• TEXT SHOWN:
>>>>

Since the Rocklogic system provides remote operation and automated movement functionality, it is essential that site and legislative safety requirements are met. Typically a site will aim to isolate the machine from operators through the use of safety devices such as gates, light curtains and proximity sensors. This is accommodated through a dedicated programmable safety system which provides emergency
shutdown functionality.

The typical (non-automated) use-case for a rock breaker is that an operator will identify oversize rocks at the crusher. The operator will then travel to the rock breaker, request that the control room stops the vehicles from dumping and starts the machine. Using local controls, the rock breaker will be manually manoeuvred from its parked position to the location of an oversize rock. The operator will then manipulate and break the oversize material, eventually completing the task and then parking the rock breaker. The operator will then notify the control room that the task is complete and permit vehicles to resume dumping.

The speed at which this task is completed is highly dependent on the skill of the operator and the communications between the rock breaker operator, the control room and vehicle operators. Often vehicles are interrupted from dumping due to rock breaking operations, and the rock breaking process takes much longer than necessary due to novice or badly trained operators.

{{image4-a:L-w:200-c:}}With a rock breaker automation system, an operator has an integrated interface that provides information on the vehicle status, as well as the ability to remotely start and deploy the rock breaker. The operator will deploy the machine by selecting a destination from the user interface.

The automation system will automatically drive the rock breaker to the desired location and notifies approaching vehicles that the rock breaker is deployed. Once the rock breaker reaches its destination, the operator can begin breaking rocks. During this process the collision avoidance system ensures the machine is operated safely.

If a vehicle approaches during rock breaking, the system will automatically retract and permit the vehicle to dump, before returning to its previous location. When the operator has completed breaking the rock he can request the rock breaker to be automatically parked.

In contrast to local manual operation, the automation system removes the operator from on-site hazards, eliminates user-error (eg collisions, damaging cylinders), reduces operator variability (via automatic deploy and park), and formalises operations procedures (eg interactions between vehicles and the rock breaker). In addition, remote operation with an automation system is far more efficient as operator perception and control issues are overcome by automated movements and collision avoidance technology.

Rock breaker automation provides similar benefits to automation for other mining equipment, primarily increased safety, improved efficiency and reduced costs.

The key benefits include:

?    Improved working conditions for operators who can now be located in safe and comfortable control rooms. This results in reduced occupational injuries and improves staff retention.
?    Improved planning and collaboration between the rock breaker operators and other operators (eg LHD operators) that lead to significant improvements in cycle times and throughput.

<<<<

• AVAILABLE DATA:

>>>>

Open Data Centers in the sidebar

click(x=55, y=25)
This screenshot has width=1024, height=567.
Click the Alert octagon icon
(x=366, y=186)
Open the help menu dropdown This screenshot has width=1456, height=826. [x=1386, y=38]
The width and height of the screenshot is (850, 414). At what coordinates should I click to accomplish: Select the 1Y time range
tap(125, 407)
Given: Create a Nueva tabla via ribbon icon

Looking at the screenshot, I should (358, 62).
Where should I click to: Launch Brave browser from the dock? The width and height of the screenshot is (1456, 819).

<<<<
>>>>

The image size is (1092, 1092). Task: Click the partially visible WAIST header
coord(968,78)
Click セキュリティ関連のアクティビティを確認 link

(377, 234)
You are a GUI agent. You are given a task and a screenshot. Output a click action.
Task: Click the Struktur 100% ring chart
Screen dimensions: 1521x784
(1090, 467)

<<<<

• DIRECTION 1:
Answer these questions from the rock breaker text:
(a) What safety devices does a site typically use to isolate the machine from operators?
(b) How does the operator deploy the machine with an automation system?
(c) What does the system do if a vehicle approaches during rock breaking?
• DIRECTION 2: Count the lines of the rows that contain the string "height", treating case as significant, and give only the number.
The rows have no connection to the rock breaker text.

• CORRECT RESPONSE 1:
(a) Gates, light curtains and proximity sensors.
(b) By selecting a destination from the user interface.
(c) It automatically retracts and permits the vehicle to dump, then returns to its previous location.

• CORRECT RESPONSE 2: 4